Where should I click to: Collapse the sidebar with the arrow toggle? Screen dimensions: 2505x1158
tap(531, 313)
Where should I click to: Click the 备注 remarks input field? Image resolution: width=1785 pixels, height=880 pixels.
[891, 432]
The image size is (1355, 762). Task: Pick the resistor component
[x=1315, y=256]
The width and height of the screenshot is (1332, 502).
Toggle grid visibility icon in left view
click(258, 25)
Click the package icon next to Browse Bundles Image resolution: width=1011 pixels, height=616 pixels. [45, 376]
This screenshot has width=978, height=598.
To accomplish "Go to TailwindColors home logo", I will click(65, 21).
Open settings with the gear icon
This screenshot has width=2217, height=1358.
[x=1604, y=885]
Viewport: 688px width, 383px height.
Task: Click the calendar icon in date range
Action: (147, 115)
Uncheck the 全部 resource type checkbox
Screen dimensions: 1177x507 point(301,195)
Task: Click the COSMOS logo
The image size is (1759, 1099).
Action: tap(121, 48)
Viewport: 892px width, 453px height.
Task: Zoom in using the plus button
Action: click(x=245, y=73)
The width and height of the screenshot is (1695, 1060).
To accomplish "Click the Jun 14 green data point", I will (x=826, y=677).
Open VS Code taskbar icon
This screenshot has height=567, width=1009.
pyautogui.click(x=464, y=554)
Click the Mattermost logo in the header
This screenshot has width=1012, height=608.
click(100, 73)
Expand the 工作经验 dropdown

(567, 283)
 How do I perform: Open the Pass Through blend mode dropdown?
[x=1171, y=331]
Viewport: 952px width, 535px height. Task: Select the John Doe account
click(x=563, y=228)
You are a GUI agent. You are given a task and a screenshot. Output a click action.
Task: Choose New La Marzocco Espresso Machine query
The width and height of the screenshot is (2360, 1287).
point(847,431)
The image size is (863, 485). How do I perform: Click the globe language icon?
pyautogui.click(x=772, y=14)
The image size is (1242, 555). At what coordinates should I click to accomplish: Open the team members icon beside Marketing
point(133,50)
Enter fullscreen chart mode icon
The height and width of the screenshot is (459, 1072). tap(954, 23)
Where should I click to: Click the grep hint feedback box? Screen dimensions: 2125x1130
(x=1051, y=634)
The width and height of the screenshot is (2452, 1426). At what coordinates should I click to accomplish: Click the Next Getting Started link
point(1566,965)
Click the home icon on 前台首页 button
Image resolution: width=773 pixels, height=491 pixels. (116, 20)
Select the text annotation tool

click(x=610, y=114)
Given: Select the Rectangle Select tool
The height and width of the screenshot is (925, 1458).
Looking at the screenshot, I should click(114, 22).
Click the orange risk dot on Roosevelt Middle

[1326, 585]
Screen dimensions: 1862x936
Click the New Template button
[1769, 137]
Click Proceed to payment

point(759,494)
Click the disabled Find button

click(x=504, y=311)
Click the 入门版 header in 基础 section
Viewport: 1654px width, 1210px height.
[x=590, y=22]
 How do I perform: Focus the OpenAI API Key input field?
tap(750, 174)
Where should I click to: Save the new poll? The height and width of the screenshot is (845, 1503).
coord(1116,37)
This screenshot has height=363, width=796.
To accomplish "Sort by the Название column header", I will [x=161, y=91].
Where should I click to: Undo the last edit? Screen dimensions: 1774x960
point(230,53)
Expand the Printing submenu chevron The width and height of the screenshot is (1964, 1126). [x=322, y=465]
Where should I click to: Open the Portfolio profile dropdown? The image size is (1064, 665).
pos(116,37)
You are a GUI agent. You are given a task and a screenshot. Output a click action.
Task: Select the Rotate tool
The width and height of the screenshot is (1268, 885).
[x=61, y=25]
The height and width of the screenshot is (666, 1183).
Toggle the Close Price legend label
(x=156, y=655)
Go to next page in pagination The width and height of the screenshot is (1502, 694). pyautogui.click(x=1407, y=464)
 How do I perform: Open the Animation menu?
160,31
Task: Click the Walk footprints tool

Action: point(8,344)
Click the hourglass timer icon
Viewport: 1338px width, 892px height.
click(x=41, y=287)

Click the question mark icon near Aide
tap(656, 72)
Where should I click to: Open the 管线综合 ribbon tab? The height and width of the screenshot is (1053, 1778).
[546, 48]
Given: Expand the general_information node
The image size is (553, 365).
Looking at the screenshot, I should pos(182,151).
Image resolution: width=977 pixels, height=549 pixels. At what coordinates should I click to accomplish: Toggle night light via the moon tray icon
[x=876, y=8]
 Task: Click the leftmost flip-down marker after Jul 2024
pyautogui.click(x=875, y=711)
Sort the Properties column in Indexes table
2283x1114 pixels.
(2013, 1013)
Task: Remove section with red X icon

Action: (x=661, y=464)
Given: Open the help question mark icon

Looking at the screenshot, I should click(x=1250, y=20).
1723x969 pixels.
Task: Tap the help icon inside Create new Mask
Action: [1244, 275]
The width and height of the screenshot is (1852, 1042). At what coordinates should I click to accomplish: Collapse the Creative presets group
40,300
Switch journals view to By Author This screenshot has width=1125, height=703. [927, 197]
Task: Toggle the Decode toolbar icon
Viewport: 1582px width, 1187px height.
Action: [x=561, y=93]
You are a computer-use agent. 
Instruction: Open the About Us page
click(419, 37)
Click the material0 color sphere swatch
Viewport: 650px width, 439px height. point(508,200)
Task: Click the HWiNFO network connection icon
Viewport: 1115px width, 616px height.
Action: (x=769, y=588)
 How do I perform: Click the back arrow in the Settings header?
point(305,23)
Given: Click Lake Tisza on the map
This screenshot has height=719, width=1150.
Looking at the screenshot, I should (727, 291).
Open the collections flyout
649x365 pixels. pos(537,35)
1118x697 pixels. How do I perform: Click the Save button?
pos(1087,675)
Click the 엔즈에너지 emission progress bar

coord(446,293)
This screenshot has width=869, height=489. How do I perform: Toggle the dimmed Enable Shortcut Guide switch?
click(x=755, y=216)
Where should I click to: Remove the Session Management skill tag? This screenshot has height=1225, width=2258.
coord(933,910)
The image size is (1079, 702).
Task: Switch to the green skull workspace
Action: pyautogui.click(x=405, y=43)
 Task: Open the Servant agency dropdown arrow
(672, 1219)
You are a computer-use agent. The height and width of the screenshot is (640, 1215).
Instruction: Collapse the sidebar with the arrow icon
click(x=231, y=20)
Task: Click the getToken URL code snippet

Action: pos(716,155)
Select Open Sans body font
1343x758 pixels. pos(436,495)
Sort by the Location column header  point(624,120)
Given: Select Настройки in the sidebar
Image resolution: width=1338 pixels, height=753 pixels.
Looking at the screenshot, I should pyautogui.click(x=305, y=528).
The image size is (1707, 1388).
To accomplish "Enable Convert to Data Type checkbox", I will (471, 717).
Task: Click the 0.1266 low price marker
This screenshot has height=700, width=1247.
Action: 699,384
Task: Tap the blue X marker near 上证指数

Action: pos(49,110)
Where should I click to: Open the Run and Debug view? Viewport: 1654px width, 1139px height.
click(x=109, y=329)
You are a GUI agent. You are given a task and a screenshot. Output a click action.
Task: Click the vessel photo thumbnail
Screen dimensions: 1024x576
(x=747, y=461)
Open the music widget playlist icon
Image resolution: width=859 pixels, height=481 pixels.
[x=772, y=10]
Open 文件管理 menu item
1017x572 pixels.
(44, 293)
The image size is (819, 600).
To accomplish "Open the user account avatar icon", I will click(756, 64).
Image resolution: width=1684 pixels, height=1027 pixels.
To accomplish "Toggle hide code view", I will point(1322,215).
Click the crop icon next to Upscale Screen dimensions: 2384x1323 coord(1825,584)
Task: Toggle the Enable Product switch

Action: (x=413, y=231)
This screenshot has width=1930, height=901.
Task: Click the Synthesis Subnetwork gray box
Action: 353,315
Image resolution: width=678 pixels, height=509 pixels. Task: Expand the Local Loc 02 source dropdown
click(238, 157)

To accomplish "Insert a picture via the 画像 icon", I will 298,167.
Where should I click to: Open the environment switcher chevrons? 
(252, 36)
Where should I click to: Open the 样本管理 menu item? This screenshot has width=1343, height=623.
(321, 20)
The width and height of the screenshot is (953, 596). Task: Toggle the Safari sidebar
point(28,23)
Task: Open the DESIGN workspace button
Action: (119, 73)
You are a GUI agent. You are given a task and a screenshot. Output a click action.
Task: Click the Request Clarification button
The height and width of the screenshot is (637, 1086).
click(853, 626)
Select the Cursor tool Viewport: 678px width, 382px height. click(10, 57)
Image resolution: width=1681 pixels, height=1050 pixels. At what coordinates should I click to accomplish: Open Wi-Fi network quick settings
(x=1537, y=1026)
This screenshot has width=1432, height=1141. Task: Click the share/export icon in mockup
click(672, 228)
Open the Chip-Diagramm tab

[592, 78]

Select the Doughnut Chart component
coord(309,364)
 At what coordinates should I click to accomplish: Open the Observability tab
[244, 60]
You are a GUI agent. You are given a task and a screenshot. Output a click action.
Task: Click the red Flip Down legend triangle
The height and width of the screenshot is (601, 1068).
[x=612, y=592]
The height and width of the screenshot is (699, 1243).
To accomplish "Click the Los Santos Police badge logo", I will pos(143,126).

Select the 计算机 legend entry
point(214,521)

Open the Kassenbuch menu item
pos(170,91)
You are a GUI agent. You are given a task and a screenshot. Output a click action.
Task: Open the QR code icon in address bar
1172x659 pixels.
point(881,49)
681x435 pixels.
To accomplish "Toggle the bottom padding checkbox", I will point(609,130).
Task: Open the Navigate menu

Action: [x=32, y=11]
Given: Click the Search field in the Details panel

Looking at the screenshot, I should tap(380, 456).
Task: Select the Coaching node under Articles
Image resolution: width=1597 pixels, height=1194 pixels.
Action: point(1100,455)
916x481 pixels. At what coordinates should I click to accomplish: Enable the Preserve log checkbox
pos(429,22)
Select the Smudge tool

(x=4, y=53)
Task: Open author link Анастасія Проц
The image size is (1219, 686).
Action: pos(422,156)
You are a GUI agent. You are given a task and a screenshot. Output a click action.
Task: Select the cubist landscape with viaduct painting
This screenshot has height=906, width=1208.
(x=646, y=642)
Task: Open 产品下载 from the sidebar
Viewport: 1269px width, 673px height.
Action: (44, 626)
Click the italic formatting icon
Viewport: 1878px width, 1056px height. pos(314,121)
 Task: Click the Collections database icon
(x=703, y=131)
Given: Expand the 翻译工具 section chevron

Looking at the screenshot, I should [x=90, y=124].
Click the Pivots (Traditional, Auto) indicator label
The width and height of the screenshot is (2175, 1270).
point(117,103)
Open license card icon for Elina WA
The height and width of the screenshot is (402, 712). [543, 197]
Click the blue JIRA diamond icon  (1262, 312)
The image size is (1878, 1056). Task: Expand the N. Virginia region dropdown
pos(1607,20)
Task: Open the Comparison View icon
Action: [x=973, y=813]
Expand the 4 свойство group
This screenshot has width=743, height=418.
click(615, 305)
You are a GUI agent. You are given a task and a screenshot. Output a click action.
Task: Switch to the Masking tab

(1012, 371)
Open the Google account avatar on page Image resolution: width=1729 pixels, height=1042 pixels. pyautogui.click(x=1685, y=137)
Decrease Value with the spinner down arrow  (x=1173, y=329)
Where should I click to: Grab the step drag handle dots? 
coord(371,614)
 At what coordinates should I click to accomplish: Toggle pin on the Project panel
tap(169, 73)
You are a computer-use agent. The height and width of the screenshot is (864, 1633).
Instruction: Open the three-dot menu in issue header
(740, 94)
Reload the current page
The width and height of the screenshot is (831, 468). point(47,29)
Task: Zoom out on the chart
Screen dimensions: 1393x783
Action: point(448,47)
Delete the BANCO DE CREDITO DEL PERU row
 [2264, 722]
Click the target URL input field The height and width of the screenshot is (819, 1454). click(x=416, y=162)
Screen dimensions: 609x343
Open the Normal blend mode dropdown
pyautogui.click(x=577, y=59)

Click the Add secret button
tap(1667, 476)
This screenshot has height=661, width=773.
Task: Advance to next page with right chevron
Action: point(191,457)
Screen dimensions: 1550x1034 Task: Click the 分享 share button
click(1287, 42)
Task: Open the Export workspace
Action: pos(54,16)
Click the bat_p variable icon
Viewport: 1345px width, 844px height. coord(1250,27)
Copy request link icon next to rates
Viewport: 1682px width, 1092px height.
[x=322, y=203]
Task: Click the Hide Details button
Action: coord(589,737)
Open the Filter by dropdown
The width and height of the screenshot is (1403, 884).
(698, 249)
* * *
Copy out each line of the data where the string "logo" appears.

Task result:
To accomplish "Go to TailwindColors home logo", I will click(65, 21).
Task: Click the COSMOS logo
Click the Mattermost logo in the header
To accomplish "Click the Los Santos Police badge logo", I will pos(143,126).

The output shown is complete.